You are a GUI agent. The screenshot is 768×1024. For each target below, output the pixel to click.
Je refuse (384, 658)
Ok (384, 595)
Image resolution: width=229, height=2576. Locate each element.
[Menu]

--

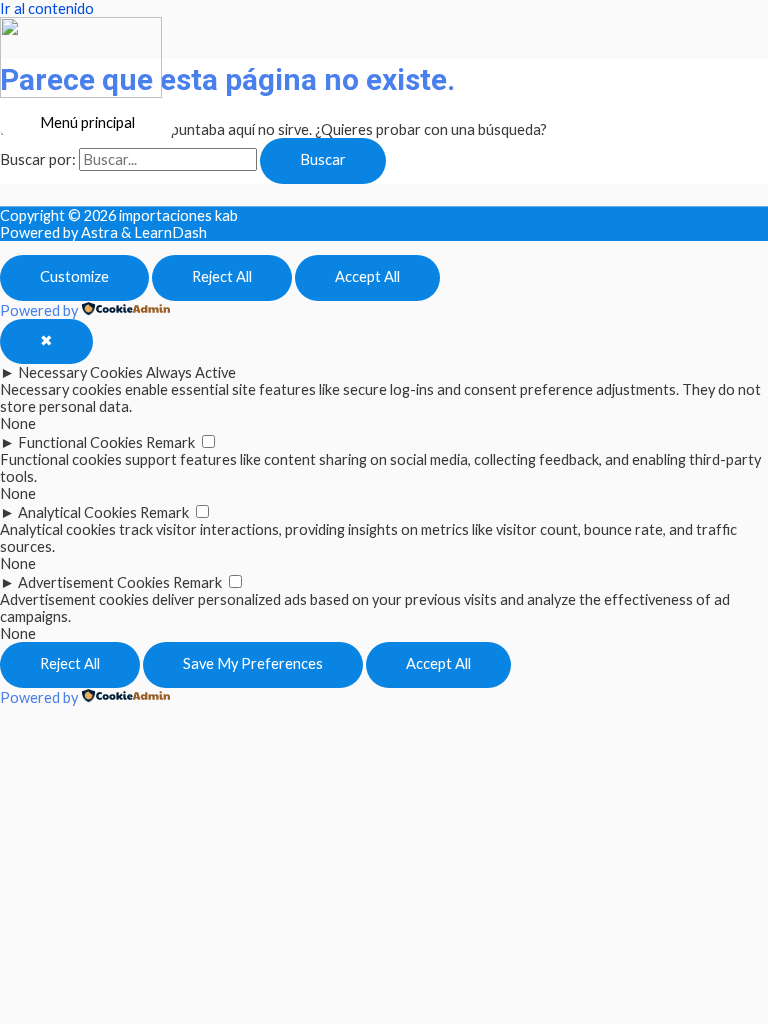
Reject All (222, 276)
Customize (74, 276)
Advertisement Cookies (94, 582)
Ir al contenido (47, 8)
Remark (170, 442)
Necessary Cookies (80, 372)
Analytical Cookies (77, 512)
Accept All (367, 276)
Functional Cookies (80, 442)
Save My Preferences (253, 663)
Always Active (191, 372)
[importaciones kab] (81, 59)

| Prompt |
Every line with the string "each" in the material should be returned.

| Reply |
You are a GUI agent. The screenshot is 768×1024. For each target below, output the pixel to click.
Image resolution: width=229, height=2576. Locate each element.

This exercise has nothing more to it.